If he was any economist at all he should've known that this was going to blow up in someone's face.
 
So, she referred herself and then resigned when she became the news, rather than let it drag on? I see nothing wrong with that.
 
A politician owning up to a mistake, even when cornered, is downright refreshing.
 
It has taken Siddiq three years to own up as to how she acquired her flat. She lied back then threatening law suites for racial discrimination against a Bangladeshi writing for the Mail. Now she admits it wasn’t her parents who gave it to her. They have 'lost the documents'. And now Bangladesh has cited her for corruption along with her aunt.

After freebie-gate, Haigh-gate and others, we now hear the anti-corruption minister has stepped down after allegations of, err, Corruption. You, as they say, couldn’t make it up. What was Starmer thinking – a thief to catch a thief?

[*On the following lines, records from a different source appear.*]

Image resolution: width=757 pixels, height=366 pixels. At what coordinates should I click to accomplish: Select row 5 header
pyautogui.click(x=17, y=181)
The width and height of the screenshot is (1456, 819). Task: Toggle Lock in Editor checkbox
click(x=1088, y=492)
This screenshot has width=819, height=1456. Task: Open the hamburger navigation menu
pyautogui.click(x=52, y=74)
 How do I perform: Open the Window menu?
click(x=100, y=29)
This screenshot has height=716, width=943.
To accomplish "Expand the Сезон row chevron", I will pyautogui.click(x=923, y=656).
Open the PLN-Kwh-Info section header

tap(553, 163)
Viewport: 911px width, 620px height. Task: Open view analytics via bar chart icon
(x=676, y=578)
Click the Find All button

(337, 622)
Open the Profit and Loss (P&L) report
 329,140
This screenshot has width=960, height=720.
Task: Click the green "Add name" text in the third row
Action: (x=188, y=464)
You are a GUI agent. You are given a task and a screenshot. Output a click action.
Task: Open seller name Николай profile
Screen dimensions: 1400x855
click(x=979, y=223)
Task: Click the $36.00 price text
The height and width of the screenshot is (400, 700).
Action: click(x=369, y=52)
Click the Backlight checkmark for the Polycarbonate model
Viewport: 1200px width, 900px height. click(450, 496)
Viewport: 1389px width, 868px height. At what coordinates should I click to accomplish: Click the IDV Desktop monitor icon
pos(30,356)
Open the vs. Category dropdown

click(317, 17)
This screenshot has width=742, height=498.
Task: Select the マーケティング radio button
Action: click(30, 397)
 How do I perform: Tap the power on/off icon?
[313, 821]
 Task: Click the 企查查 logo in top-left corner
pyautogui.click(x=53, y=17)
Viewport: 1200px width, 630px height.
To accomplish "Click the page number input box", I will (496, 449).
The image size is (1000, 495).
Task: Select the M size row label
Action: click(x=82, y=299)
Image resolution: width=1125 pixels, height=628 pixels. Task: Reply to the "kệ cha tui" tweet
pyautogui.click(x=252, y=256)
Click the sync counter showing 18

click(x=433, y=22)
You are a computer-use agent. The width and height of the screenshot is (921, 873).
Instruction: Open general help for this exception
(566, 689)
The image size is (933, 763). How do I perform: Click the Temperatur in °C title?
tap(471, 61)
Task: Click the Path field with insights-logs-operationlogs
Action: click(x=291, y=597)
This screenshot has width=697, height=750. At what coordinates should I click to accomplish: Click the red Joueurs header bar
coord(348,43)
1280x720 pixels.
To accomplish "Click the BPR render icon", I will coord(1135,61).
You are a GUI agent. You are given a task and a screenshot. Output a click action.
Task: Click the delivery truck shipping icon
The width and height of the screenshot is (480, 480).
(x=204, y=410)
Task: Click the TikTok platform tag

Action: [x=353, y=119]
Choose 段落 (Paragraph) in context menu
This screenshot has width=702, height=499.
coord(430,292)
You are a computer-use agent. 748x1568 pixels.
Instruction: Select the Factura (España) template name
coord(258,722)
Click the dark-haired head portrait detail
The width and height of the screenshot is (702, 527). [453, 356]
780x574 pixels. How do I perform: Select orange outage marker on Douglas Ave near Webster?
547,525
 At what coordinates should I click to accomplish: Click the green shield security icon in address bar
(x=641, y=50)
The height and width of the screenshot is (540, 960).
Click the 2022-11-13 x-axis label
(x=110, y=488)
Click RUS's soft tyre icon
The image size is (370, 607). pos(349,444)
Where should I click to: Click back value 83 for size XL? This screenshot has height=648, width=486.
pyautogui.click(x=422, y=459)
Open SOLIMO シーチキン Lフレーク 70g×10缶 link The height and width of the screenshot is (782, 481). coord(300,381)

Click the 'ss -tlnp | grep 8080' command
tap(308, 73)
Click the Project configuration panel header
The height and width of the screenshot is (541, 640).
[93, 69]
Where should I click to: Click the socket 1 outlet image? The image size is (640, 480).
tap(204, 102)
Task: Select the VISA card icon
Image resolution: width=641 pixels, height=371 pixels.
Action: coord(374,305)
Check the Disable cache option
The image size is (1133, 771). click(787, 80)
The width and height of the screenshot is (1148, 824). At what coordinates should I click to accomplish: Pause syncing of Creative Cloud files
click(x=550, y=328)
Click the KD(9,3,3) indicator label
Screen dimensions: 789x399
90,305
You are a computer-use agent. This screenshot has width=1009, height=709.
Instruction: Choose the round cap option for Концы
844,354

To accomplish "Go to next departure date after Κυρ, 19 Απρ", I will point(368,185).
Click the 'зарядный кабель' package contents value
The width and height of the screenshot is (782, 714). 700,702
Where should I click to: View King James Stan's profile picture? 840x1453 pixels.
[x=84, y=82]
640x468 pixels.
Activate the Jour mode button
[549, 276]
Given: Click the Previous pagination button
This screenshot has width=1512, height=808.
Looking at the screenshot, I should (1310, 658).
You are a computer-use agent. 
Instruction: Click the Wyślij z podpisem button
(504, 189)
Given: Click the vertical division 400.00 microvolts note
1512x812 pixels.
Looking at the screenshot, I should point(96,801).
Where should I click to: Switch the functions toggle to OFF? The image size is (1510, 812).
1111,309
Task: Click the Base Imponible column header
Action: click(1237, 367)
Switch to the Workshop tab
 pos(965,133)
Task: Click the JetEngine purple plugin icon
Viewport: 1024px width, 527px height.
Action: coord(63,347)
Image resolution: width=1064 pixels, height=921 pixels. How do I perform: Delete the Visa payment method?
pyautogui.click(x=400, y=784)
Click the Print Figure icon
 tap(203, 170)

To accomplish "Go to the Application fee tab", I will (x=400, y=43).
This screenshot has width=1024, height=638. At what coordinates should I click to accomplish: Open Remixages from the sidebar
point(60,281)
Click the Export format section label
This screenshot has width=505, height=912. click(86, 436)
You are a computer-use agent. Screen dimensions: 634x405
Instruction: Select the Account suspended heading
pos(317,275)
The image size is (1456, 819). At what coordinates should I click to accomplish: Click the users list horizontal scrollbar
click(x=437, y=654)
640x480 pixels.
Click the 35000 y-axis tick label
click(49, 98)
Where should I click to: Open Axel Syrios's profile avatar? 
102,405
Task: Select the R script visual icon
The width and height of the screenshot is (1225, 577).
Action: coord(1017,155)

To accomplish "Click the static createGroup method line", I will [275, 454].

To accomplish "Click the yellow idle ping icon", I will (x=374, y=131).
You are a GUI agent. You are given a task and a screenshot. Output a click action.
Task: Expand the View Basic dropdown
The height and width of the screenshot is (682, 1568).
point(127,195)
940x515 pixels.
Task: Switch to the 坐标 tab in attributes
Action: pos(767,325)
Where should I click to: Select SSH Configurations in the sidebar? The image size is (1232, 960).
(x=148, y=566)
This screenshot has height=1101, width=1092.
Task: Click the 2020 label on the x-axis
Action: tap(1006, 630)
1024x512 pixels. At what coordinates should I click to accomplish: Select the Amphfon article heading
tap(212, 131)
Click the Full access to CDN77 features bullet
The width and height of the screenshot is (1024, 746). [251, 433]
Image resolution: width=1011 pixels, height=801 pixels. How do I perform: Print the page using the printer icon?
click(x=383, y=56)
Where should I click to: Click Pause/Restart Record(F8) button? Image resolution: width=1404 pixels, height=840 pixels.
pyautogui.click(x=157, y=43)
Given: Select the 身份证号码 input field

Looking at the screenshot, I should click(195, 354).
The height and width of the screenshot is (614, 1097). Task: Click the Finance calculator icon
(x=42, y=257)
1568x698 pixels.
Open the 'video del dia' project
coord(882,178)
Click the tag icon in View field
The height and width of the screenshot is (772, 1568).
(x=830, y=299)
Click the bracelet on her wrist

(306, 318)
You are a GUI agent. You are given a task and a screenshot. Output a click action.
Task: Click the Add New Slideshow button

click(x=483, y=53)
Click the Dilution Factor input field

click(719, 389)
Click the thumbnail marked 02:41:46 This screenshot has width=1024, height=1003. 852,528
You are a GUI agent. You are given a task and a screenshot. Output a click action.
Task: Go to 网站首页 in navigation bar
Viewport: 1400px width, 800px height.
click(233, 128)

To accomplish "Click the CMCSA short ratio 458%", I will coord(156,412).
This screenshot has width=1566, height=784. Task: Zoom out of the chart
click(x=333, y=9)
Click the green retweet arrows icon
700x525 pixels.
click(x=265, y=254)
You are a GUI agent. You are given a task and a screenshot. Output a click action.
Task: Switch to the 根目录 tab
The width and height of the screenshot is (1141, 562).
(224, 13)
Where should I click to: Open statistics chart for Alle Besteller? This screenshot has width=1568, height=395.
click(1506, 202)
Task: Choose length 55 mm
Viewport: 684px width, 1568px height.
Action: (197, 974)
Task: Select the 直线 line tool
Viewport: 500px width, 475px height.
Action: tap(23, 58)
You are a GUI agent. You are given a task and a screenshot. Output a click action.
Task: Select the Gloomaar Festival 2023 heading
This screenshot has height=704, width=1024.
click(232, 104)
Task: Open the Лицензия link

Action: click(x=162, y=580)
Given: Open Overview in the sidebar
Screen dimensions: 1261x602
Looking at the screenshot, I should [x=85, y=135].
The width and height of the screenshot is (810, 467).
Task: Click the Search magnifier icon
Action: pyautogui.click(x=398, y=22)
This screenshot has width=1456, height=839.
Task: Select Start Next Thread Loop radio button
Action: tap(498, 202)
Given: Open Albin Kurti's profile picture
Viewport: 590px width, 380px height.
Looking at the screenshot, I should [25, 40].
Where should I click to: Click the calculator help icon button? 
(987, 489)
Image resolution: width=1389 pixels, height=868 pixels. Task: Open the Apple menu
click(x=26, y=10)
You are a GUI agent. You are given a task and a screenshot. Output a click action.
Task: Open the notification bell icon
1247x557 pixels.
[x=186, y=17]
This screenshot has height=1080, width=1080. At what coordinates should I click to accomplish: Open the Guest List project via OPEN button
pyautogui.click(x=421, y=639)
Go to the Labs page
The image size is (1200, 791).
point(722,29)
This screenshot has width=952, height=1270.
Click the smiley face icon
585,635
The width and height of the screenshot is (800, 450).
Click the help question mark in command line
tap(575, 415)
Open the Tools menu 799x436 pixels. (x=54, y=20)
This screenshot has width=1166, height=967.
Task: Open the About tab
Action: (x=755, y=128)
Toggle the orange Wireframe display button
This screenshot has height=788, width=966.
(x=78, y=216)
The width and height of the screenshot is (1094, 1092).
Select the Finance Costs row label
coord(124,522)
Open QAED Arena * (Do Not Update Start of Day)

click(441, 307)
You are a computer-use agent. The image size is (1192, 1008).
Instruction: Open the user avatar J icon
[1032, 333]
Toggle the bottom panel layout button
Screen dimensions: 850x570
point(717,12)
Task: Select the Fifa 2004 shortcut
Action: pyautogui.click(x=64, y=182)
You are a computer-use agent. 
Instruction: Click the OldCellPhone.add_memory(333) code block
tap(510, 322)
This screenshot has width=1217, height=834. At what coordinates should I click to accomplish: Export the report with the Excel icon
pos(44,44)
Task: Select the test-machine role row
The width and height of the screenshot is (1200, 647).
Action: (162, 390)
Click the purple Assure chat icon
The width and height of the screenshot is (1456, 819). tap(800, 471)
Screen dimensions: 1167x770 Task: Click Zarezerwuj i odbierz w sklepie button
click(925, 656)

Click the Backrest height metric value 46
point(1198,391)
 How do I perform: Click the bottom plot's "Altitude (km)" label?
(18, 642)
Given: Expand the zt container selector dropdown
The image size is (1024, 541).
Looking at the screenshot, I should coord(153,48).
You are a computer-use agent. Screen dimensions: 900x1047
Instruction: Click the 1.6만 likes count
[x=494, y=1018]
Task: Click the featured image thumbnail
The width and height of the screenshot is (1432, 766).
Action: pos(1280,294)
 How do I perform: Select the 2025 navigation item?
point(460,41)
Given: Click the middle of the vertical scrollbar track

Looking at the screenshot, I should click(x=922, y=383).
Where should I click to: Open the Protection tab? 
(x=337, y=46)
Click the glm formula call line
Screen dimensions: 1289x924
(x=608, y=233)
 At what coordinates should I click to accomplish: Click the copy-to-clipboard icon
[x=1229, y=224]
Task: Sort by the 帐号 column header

I have banged on and on here in the past about Labour’s hypocritical holier-than-thou virtue signalling. Well let’s hope that is now consigned to the bin where it belongs.
No more going on (you would imagine) about sleaze, crashing the economy, black holes etc. when they are as bad as the opposition. (None, of which, btw, does the markets any favours at all).

As one writer put it:

Like the inhabitants of Manor Farm at the end of George Orwell’s fairy story, voters will look from Labour to the Tories, from the Tories to Labour, and from Labour to Tories again, and conclude it is already impossible to tell which is which.
 
Starmer's Labour, perhaps. There was a chance at a better Labour, and the Telegraph's writers in unison pretty much agreed it was worth siding with the Tories and general establishment on tearing that version of Labour down. Yourself included, I'd imagine :)
 

Hey, whaddya know, private sector price gouging. Now, what did the French do about this . . .

Bought out our energy companies so they can gouge us directly?

But if it is built, it would, with the most expensive electricity in the European region, almost certainly lose money.

Doesn't industry get different prices to us plebs?
 
You of all folks should know better than to indulge in poor generalisations :)

Not what I was referring to. EDF is one of the UK's biggest power generators. Wholly owned by... the French State.

I think they are making us pay back reparations for the 100 year war.
 
Not what I was referring to. EDF is one of the UK's biggest power generators. Wholly owned by... the French State.

I think they are making us pay back reparations for the 100 year war.
I know what you're referring to. I don't think much of conspiracy theories. For adherents of free-market capitalism, if they are squeezing us, it's because they did capitalism better than us, after all.

What I linked is what I was referring to, when I asked the question originally. The French did what they normally do, and the government actually did something about the problem. It's fascinating how well that works for them. We should try it, instead of being constant bootlickers to the state (which never seems to achieve anything).
 
RAF bases are hotspots of ‘forever chemical’ groundwater pollution, MoD documents show

RAF bases are hotspots of toxic “forever chemical” pollution in water, analysis of Ministry of Defence documents has revealed.

Moreover, some of the highest concentrations of these chemicals in British drinking water sources are near RAF bases.

For context, the maximum allowable level for drinking water in England is 100ng/l, above which water may pose health risks.

RAF Waddington, which lies in a drinking water supply area, has groundwater contamination at more than five times the maximum allowable drinking water levels.

At RAF Coningsby, PFOS levels were recorded at 3,550ng/l. The report said that other PFAS compounds may bio-transform and oxidise into PFOS and other PFAS, potentially escalating contamination in surface and groundwater to a maximum level of 164,317ng/l.

Harry Watts, a 74-year-old RAF veteran who has leukaemia, said they were told in regiment lectures that they were safer than civilians because they used their own drinking water supply. But he now fears the water was contaminated because the aquifer sits below the fire training ground, where large amounts of firefighting foam was used for decades.